Mechanisms Linking the Gut-Muscle Axis With Muscle Protein Metabolism and Anabolic Resistance: Implications for Older Adults at Risk of Sarcopenia

Abstract

Aging is associated with a decline in skeletal muscle mass and function—termed sarcopenia—as mediated, in part, by muscle anabolic resistance. This metabolic phenomenon describes the impaired response of muscle protein synthesis (MPS) to the provision of dietary amino acids and practice of resistance-based exercise. Recent observations highlight the gut-muscle axis as a physiological target for combatting anabolic resistance and reducing risk of sarcopenia. Experimental studies, primarily conducted in animal models of aging, suggest a mechanistic link between the gut microbiota and muscle atrophy, mediated via the modulation of systemic amino acid availability and low-grade inflammation that are both physiological factors known to underpin anabolic resistance. Moreover, in vivo and in vitro studies demonstrate the action of specific gut bacteria (Lactobacillus and Bifidobacterium) to increase systemic amino acid availability and elicit an anti-inflammatory response in the intestinal lumen. Prospective lifestyle approaches that target the gut-muscle axis have recently been examined in the context of mitigating sarcopenia risk.

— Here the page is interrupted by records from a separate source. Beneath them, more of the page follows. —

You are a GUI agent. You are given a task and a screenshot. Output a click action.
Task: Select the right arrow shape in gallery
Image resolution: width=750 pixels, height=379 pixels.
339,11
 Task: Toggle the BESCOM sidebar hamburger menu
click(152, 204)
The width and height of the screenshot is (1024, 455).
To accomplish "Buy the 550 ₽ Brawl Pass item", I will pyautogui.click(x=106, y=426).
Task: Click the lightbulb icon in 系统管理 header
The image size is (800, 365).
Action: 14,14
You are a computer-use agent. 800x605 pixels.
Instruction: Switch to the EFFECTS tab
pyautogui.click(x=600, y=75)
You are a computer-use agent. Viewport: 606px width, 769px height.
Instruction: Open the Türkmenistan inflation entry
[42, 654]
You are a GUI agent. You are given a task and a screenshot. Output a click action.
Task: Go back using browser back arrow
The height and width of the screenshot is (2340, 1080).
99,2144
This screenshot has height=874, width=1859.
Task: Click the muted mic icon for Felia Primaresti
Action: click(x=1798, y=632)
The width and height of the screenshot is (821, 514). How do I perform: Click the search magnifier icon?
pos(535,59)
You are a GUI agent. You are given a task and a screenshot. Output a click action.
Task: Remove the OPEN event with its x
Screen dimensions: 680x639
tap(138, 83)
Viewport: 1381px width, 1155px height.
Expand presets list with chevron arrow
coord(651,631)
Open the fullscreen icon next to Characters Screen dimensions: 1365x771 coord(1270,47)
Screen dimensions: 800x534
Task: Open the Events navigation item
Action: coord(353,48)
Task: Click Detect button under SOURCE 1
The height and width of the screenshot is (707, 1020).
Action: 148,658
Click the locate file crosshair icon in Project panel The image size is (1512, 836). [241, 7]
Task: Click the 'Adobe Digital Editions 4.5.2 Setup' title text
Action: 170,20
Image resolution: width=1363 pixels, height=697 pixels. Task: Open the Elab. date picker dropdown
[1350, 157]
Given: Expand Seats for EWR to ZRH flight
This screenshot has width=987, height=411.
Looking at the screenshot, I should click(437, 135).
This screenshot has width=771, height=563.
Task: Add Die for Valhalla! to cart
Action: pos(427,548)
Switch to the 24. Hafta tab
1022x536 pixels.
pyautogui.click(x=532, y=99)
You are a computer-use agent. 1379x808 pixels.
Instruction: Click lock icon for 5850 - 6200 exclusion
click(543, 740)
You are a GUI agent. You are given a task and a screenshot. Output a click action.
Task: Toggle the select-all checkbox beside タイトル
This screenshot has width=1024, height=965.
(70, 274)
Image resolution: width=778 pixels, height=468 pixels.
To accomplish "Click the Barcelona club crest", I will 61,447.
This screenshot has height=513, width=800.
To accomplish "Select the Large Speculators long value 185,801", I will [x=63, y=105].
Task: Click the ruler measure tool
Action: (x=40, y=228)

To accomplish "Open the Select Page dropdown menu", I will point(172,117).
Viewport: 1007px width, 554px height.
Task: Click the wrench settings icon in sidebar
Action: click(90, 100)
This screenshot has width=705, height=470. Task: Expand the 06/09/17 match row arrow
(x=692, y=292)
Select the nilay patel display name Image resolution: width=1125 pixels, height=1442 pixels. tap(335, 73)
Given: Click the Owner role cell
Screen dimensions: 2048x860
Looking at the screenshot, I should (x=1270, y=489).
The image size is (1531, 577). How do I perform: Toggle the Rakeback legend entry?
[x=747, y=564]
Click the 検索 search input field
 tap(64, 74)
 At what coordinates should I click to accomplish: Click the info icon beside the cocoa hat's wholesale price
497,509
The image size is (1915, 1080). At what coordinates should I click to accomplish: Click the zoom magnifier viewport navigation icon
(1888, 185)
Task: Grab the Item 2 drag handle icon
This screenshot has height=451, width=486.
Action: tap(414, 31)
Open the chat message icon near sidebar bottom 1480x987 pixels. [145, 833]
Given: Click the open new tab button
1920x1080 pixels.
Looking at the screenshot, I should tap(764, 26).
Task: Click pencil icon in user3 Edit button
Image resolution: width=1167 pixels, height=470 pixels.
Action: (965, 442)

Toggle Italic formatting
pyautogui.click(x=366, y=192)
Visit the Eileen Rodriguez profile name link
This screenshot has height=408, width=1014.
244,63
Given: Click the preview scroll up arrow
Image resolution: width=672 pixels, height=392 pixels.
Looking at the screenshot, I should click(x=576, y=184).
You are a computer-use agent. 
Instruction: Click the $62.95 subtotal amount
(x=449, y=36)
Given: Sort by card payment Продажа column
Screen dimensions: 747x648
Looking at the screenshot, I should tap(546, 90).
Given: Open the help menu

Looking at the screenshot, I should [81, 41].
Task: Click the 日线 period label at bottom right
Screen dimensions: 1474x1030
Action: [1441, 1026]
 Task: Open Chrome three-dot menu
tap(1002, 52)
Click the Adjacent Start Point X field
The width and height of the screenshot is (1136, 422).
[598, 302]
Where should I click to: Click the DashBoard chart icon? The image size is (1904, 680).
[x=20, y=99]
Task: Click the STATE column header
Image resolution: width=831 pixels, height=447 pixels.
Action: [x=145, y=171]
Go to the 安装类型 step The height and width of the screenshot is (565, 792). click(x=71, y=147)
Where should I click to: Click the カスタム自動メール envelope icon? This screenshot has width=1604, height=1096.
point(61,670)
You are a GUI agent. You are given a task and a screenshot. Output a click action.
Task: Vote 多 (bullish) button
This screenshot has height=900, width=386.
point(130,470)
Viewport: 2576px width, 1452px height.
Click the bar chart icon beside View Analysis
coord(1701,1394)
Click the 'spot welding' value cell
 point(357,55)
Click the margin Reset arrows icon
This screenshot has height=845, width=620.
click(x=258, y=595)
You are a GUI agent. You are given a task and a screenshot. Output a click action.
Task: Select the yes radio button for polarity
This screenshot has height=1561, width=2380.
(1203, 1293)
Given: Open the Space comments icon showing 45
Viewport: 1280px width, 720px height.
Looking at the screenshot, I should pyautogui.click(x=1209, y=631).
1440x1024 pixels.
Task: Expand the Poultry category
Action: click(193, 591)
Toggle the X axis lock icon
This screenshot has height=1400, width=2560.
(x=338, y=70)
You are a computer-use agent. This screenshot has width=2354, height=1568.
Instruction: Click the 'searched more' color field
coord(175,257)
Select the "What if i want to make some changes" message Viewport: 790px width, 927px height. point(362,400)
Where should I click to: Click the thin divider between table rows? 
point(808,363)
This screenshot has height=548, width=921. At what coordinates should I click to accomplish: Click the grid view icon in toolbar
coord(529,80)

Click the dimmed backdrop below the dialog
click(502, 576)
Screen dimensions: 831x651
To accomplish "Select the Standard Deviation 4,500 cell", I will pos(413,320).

These approaches include increasing dietary fiber intake that promotes the growth and development of gut bacteria, thus enhancing the production of short-chain fatty acids (SCFA) (acetate, propionate, and butyrate). Prebiotic/probiotic/symbiotic supplementation also generates SCFA and may mitigate low-grade inflammation in older adults via modulation of the gut microbiota. Preliminary evidence also highlights the role of exercise in increasing the production of SCFA. Accordingly, lifestyle approaches that combine diets rich in fiber and probiotic supplementation with exercise training may serve to produce SCFA and increase microbial diversity, and thus may target the gut-muscle axis in mitigating anabolic resistance in older adults. Future mechanistic studies are warranted to establish the direct physiological action of distinct gut microbiota phenotypes on amino acid utilization and the postprandial stimulation of muscle protein synthesis in older adults.